Va-t-on partout vers des publicités dites cognitives, qui adaptent leur message et interagissent avec l’internaute ?
N. B. : La publicité sera de plus en plus cognitive et interactive. Dans un monde où l’interface avec les machines sera principalement vocale, le degré de personnalisation passera par un protocole d’engagement qui tiendra compte de la personnalité et des réactions du récepteur. Des expériences de couplage de robot à des publicités vidéo – comme celle de Teads pour Tommy Hilfiger proposant le chatbot de la marque en surimpression de la vidéo diffusée en ligne – sont très prometteuses. Quelle marque ne rêve de continuer la conversation avec un consommateur intéressé par son offre publicitaire ? L’IA donne aux marques non seulement de nouveaux moyens de connaissance des clients, mais de nouvelles possibilités de dialogue personnalisé.
La gestion de crise demeure-t-elle le privilège de l’intelligence humaine ?
N. B. : L’humain reste irremplaçable, en particulier face à une crise. Rien ne vaut le jugement humain pour agir auprès des cerveaux et des consciences humaines. L’IA a de la puissance mais pas de conscience, et peut même s’avérer dangereuse, comme l’a montré Microsoft à ses dépens avec l’IA TAY, devenue raciste et complotiste en moins de vingt-quatre heures, au point de devoir être déconnectée dans l’urgence. Les chercheurs de Google qui ont développé DeepMind (l’IA qui a battu le champion du monde de go) envisagent d’ailleurs de doter les IA futures de boutons d’arrêt d’urgence, sans possibilité de réagir, au cas où leur action deviendrait préjudiciable.
L’IA a-t-elle eu dans votre agence des effets sur l’organisation ou le volume des emplois ?
N. B. : L’IA est pour TBWA une source d’emplois nouveaux, en particulier du côté de l’écoute sociale, car l’intelligence marketing est révolutionnée par les capacités d’analyse en temps réel, mais aussi du côté de la relation client et du design de l’expérience client, qui se doivent d’intégrer les nouvelles possibilités de personnalisation et d’interaction, en particulier vocale. Nous avons enrichi notre système créatif pour intégrer les possibilités des smart datas en amont et en aval de la création.
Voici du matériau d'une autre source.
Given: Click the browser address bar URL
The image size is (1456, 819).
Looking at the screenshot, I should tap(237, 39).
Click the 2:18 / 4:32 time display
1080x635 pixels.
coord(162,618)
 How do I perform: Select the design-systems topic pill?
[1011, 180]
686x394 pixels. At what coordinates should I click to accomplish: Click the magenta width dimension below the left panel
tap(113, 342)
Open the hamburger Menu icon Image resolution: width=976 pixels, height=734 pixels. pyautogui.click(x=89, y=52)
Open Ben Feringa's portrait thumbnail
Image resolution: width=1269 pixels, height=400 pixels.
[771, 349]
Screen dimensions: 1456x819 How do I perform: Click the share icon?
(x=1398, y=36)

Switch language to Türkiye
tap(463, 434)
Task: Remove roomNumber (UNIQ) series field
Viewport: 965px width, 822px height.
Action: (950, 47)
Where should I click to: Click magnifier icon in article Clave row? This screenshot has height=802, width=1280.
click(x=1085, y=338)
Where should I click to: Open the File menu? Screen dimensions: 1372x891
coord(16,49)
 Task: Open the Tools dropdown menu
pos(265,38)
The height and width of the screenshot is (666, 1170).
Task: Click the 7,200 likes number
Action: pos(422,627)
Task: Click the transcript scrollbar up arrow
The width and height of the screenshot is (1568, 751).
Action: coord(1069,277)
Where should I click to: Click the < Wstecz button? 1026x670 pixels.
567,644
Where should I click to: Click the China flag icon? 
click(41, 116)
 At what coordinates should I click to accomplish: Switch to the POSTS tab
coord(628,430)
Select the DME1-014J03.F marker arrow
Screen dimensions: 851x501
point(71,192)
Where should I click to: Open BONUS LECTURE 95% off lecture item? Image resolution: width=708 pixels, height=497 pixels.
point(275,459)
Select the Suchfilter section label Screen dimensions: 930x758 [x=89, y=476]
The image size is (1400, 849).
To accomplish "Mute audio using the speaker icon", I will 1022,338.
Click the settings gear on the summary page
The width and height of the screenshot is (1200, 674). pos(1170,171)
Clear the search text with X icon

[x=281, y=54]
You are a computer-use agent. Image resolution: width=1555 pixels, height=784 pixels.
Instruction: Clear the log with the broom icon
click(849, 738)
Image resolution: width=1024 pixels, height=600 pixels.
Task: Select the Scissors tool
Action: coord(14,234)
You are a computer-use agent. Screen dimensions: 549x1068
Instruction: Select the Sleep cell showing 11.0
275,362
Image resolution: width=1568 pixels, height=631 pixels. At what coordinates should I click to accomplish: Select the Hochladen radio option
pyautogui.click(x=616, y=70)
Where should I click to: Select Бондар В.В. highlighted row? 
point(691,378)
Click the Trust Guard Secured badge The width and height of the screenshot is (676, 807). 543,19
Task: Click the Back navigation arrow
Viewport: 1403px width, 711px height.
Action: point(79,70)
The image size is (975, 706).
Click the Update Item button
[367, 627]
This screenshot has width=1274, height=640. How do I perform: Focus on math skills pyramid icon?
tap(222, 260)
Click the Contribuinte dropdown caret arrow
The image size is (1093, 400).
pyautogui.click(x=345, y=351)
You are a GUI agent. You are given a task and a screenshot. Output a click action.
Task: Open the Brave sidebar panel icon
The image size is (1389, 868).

Quelle place pour des agences indépendantes, alors que le marché mondial de la publicité est en voie d’être accaparé par Google et Facebook ?
N. B. : Beaucoup d’observateurs font à tort la confusion entre le marché des médias et le marché du conseil. Plus les médias sont bouleversés par les plateformes digitales, plus la palette des moyens de communiquer s’enrichit, grâce au progrès technologique, plus les marques ont besoin d’agences conseils pour élaborer une communication intégrée neutre, qui ne privilégie pas un média propriétaire par rapport à un autre. Notre marché est entré dans une logique de « coopétition », faite de concurrence et de collaboration avec les grands médias, les plateformes ou les grands consultants technologiques. Tant que les hommes ne seront pas des machines, rien ne remplacera les agences créatives.